I've had fear since this pregnancy began. Some times it seems less and other times it is in full force. I think this is something that each woman pregnant after infertility deals with in her own way. I don't think there is a right or wrong way to deal. My fear is back and I think its because I'm so close to 24 weeks and the big "V". I have read so many blogs of woman getting so close to their 24 weeks and losing their baby or babies. This scares the hell out of me. I have made it so far. I still listen to to their heartbeats every single day. I compare my pregnancy to others in my twin groups (which I shouldn't). I feel some movements. On Wednesday I will be 22 weeks and still no kicks :( It is so hard to see all the other twin moms in my group talking about feeling kicks at 18 weeks and husbands are feeling them also. I guess it just adds to all my fear about this pregnancy. I wish there was a crystal ball that could tell me that my girls will be born into this world. I know there are SO many people out there that can't understand where I am coming from because they have never experienced all the losses and years of treatment and that is okay with me. I keep getting told by everyone that the girls will be fine and to quit worrying. Well honestly, no one knows that for sure. I look at their cute little faces on the u/s pics daily that are taped to my computer. I smile when I hear the their little heartbeats on the doppler and feel little bubbles in my tummy. I hope everyday that I will meet these two girls and be their mom. I look at their cribs and imagine them laying in there giggling and just staring at me, as I stare at them. This has been my biggest struggle in life. Getting pregnant, staying pregnant and hoping it is not taking away from me. As for today they have nice strong heartbeats at 165 and 168 and I am doing everything I can to keep them healthy and alive.

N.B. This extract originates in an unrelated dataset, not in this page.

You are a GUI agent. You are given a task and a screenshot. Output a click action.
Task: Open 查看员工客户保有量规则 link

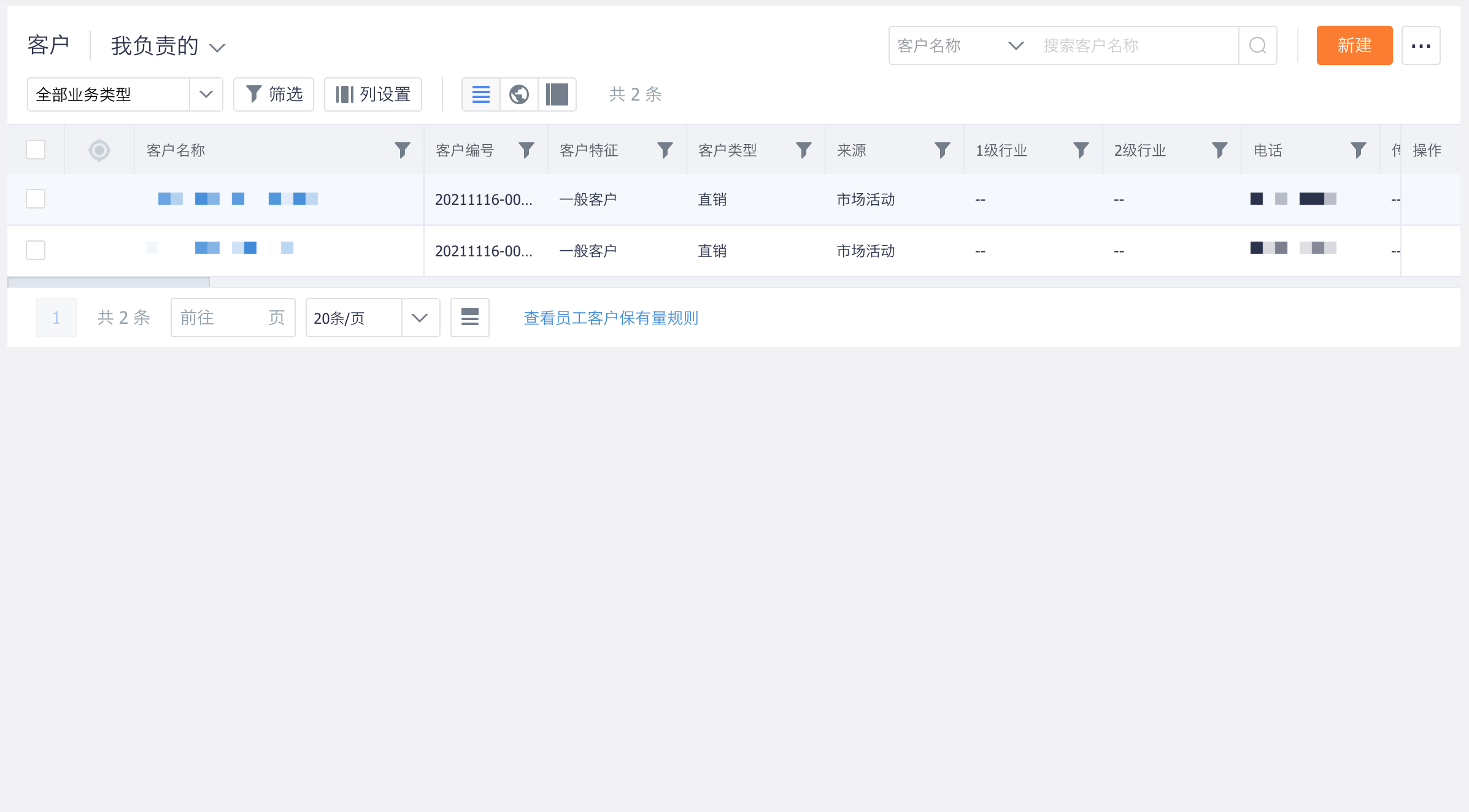(x=610, y=318)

Please universe, let us have this gift........................................
Let me make it to 24 weeks, then 27 weeks, then 30 weeks, then 34 weeks (at least). If you are feeling generous I would love to make it to 37 weeks :)
Carrying them has been the hardest and most rewarding thing to happen to me in a very long time. Regardless of the hardship of carrying twins physically, nothing compares to growing two little humans in your body. It absolutely amazes me.